> [TASK GOAL]: Lay out the records from the start through the line containing "click(124, 58)" as a Markdown table with the columns Row and Line, skipping blank lines and leaving out the pictures.

● ● ● ● ●

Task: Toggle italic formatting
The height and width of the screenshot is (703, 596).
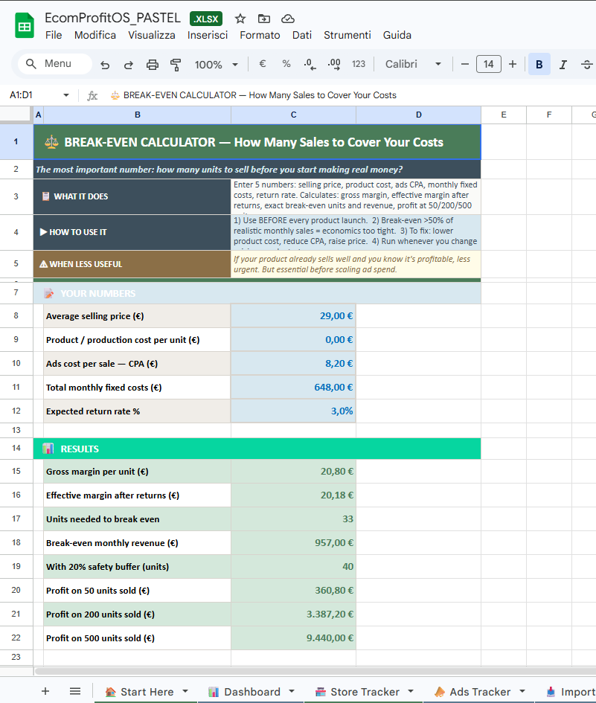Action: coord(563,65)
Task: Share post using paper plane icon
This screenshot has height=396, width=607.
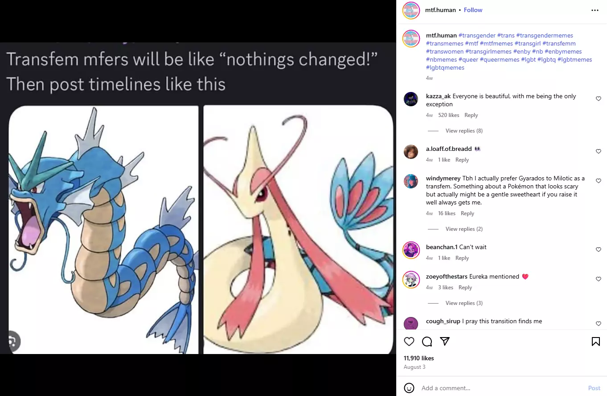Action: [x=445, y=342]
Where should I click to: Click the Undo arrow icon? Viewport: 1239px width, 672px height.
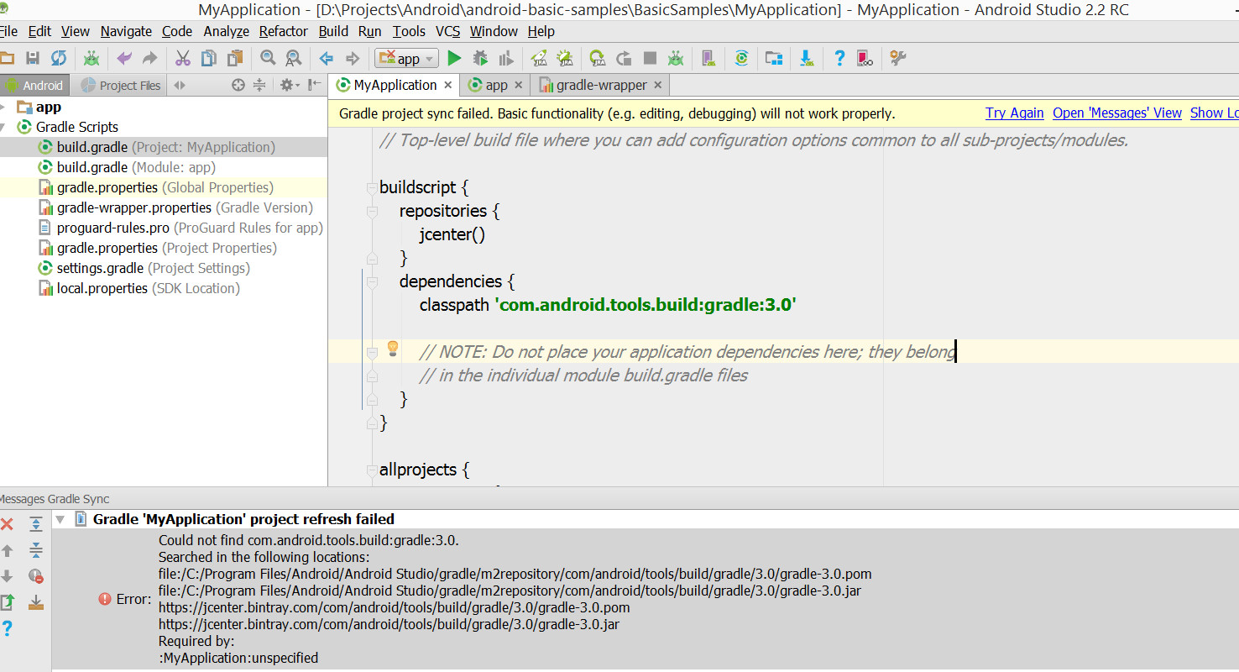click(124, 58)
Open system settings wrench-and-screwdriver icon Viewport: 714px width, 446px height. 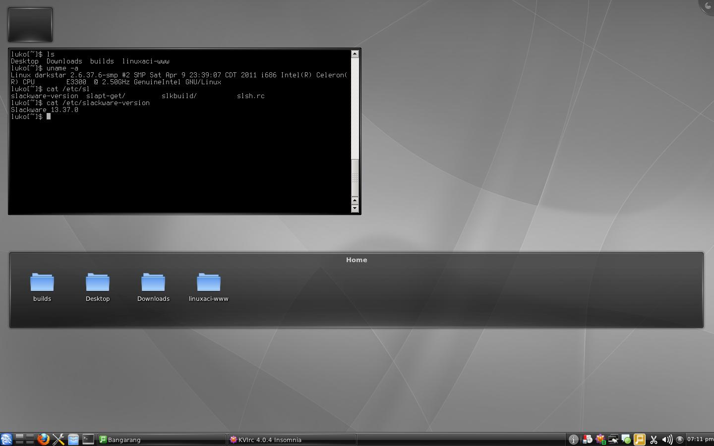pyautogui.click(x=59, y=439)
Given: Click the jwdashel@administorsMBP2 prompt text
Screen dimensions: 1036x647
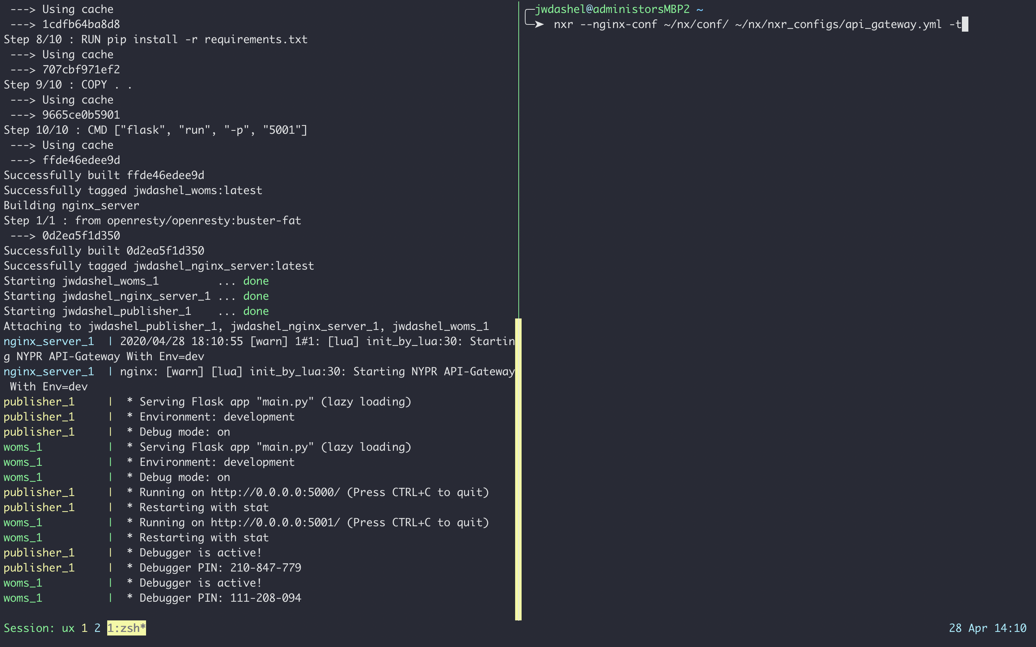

● ● ● ● ●

> [ANSWER]:
| Row | Line |
|---|---|
| 1 | Task: Toggle italic formatting |
| 2 | The height and width of the screenshot is (703, 596). |
| 3 | Action: coord(563,65) |
| 4 | Task: Share post using paper plane icon |
| 5 | This screenshot has height=396, width=607. |
| 6 | Action: [x=445, y=342] |
| 7 | Where should I click to: Click the Undo arrow icon? Viewport: 1239px width, 672px height. |
| 8 | click(124, 58) |